/---

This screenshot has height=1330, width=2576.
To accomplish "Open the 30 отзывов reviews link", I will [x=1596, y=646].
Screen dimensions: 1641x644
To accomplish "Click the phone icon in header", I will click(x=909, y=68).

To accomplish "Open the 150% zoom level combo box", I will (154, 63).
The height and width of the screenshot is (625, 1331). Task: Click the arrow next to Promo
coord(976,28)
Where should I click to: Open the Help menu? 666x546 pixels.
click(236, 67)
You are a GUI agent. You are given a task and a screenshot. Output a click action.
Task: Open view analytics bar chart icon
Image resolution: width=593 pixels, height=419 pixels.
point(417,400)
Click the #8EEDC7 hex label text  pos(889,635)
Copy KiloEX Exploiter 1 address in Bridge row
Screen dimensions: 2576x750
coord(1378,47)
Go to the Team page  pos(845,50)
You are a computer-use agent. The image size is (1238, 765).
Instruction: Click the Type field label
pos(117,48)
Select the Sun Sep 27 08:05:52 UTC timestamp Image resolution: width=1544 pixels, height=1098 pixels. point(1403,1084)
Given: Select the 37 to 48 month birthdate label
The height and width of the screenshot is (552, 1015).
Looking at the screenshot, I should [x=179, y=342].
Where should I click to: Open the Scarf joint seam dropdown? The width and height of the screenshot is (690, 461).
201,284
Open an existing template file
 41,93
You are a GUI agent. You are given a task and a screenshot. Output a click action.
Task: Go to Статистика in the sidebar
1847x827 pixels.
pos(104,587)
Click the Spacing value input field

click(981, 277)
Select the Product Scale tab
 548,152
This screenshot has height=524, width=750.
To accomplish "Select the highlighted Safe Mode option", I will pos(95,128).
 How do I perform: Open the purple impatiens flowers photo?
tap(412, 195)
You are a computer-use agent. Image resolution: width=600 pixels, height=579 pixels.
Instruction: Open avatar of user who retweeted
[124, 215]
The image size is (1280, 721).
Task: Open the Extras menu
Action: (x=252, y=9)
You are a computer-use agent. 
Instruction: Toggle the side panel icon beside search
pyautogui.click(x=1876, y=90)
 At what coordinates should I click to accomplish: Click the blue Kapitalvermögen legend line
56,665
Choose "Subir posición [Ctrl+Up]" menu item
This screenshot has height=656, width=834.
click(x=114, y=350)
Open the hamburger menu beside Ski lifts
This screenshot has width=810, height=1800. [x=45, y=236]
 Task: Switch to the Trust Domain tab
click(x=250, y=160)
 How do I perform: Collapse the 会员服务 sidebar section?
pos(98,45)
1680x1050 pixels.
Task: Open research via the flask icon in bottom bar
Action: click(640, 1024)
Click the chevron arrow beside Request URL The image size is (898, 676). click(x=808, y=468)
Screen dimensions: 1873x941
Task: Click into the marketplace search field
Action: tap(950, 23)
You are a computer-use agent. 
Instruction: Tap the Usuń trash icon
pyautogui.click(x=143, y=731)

\---

What is required
Report each line in the entries where the string "will" occurs.

Worked solution
To accomplish "Open the 30 отзывов reviews link", I will [x=1596, y=646].
To accomplish "Click the phone icon in header", I will click(x=909, y=68).
To accomplish "Open the 150% zoom level combo box", I will (154, 63).
To accomplish "Select the highlighted Safe Mode option", I will pos(95,128).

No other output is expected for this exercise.